In the mid-1980s, following the Zimbabwe State sanctioned genocidal military attacks on unarmed civilians in Matabeleland in the tribal targeted Gukurahundi operation, Matabeleland leadership took an inventory of Zimbabwe’s independence to assess if it served our best interest and identify those aspects that required replacing. PF ZAPU then a de facto representative of the region assumed the responsibility of reviewing the relationship between the Zimbabwe State and Matabeleland.
While it was obvious the whole package simply had to be replaced because it was vastly broken, toxic and irrelevant to us, our PF ZAPU representatives were powerless to put up a genuine fight; under pressure, they ‘surrendered’ under the auspices of the 1987 Unity Accord.
The next step was a blind walk into a submissive politics trap zone that saw us swallowed into the ZANU PF nationalist project which in essence was a one-party state programme and an elimination of difference.

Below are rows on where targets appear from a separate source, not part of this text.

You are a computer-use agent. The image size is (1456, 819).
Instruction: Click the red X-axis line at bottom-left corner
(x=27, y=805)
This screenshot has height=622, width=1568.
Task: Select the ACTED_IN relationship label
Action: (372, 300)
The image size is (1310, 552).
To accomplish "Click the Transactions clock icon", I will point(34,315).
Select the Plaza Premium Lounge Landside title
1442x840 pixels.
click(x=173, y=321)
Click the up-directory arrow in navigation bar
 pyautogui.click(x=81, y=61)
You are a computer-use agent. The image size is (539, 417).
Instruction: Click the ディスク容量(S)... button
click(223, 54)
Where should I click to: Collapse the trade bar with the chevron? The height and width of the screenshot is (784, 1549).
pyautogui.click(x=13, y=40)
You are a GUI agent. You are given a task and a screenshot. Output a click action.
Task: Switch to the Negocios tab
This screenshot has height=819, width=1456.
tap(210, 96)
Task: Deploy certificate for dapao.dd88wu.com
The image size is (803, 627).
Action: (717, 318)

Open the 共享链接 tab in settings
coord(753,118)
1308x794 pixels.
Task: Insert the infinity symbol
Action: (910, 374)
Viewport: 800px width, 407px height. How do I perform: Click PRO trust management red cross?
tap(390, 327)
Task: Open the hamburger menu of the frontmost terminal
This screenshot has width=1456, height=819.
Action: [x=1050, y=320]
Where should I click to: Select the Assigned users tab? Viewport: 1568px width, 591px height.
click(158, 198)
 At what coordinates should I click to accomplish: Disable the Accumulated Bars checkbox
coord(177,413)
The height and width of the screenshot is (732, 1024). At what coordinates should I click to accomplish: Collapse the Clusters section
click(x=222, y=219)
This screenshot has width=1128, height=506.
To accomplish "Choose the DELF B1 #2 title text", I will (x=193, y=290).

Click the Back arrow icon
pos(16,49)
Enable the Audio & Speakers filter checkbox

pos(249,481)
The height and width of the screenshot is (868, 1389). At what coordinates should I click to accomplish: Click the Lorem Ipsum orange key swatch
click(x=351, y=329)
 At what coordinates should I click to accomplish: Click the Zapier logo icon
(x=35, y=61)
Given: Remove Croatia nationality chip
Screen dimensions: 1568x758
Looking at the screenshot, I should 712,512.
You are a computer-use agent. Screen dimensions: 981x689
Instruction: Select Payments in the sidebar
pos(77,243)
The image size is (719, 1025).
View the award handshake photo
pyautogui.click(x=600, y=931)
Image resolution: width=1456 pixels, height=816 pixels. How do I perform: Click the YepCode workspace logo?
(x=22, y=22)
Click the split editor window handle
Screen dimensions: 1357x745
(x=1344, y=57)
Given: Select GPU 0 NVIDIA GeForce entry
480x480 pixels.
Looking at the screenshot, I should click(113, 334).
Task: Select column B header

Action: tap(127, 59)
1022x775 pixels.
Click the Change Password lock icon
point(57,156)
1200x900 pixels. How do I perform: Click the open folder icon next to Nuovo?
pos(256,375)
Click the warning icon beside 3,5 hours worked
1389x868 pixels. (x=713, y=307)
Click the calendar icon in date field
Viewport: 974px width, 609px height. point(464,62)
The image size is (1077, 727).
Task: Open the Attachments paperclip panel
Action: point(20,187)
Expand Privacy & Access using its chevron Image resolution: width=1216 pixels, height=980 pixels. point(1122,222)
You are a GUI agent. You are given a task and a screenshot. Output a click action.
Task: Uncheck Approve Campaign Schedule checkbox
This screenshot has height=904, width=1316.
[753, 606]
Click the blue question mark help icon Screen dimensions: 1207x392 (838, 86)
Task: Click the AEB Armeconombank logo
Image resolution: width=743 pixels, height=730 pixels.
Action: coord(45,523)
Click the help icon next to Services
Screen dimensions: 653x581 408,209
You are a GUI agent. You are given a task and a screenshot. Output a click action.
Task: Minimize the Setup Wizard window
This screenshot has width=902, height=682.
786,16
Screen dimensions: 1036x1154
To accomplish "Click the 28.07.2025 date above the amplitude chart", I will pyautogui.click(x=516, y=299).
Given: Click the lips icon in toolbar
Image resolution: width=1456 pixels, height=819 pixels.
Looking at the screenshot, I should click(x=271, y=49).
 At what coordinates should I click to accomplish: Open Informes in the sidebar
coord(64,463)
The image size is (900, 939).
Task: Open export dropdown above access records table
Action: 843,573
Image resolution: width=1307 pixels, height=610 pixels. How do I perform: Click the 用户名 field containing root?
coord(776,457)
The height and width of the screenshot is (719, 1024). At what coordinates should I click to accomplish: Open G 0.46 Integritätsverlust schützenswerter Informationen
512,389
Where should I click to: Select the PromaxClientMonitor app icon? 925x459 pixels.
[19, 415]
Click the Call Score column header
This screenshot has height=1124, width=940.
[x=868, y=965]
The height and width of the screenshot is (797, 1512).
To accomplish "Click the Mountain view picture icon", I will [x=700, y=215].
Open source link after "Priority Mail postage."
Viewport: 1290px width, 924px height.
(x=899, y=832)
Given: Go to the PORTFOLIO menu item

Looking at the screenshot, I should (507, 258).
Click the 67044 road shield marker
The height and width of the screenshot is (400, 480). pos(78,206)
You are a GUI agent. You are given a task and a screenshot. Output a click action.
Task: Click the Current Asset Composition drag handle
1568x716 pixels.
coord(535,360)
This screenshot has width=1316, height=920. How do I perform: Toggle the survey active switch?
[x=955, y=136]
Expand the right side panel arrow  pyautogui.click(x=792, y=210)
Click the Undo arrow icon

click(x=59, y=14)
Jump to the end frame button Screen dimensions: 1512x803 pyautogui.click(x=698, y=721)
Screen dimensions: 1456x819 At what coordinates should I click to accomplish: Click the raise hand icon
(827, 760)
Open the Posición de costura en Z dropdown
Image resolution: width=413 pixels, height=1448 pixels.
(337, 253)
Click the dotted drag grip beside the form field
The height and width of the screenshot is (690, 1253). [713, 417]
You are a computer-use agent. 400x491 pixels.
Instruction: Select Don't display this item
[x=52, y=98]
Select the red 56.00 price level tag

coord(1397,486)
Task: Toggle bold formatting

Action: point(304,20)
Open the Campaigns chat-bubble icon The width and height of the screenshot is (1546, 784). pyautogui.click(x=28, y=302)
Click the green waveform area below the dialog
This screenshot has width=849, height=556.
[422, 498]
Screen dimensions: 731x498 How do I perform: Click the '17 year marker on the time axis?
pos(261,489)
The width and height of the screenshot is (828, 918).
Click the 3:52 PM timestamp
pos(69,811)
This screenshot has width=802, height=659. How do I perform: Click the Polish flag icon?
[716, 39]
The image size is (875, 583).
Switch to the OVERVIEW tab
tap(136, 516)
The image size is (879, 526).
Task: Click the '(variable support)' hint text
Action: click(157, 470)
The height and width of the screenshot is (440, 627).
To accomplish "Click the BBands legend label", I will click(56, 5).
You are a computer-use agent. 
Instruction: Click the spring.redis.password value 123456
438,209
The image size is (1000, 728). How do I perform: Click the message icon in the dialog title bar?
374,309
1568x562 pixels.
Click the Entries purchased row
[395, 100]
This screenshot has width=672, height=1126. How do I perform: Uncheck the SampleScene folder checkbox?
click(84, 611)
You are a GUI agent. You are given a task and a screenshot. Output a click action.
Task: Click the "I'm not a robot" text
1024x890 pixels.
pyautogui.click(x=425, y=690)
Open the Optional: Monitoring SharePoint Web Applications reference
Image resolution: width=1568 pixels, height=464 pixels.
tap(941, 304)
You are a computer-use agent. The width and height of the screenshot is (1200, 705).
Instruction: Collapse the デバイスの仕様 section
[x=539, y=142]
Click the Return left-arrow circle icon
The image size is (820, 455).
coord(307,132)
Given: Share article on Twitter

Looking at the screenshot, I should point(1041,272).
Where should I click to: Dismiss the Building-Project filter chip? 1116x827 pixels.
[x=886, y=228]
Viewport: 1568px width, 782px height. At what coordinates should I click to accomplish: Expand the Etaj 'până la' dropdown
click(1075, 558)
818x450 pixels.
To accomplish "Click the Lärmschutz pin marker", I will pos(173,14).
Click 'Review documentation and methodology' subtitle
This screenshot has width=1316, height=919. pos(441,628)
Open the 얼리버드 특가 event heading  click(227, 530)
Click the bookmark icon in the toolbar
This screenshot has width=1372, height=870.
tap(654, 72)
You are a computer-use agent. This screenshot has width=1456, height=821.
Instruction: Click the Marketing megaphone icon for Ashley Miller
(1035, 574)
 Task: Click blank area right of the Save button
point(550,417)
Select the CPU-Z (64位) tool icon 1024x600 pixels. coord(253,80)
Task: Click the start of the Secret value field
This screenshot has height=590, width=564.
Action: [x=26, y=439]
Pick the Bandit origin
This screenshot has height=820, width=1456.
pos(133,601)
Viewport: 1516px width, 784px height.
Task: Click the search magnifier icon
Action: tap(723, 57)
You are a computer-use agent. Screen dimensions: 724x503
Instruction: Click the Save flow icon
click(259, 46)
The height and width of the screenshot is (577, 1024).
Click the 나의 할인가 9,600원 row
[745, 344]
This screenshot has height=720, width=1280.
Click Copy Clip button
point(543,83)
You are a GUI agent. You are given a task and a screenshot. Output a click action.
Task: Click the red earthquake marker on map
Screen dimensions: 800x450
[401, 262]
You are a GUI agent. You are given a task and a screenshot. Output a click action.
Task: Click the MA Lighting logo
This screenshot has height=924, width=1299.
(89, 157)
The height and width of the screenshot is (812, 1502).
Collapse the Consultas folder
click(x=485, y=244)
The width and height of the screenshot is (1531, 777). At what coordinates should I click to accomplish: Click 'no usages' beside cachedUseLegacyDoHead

It was a pro-Mashonaland programme and a toxic anti-Matabeleland agenda. Instead of challenging it, people got used to anything ZANU PF imposed. The few brave men and women who questioned the oppressive effect of ZANU PF systems in Matabeleland were ostracised and silenced in one way or the other, and as we thought less and less about our oppression, the more our tolerance for it grew. Oppression became our political norm.
Breaking that norm is our target. To become free, one has to have an insight of being a slave. We are at a stage now where we can say with confidence that the 1987 Unity Accord is tired, hurtful, harmful, dangerous and obstructive to Mthwakazi progress. And the rightful step is to walk away from that imposed piece of legislation.
Our indulgence now is the planning process of organising our suffering so as to bear only the most necessary pain. Zimbabwean independence is not our independence that is why we cannot stare down at it and make it work for us, we are not its authors and not its intended target.
There are two kinds of strength that we will have to pay attention to so as to inform our decision-making: (a) power and the ability to wield it, which is an obvious form of strength and (b) resilience, the ability to resist power, the less obvious yet fundamental form. As Mthwakazi, let us be mindful that we make the choice and then the choice makes us, what we choose to do now will define us in the next generation.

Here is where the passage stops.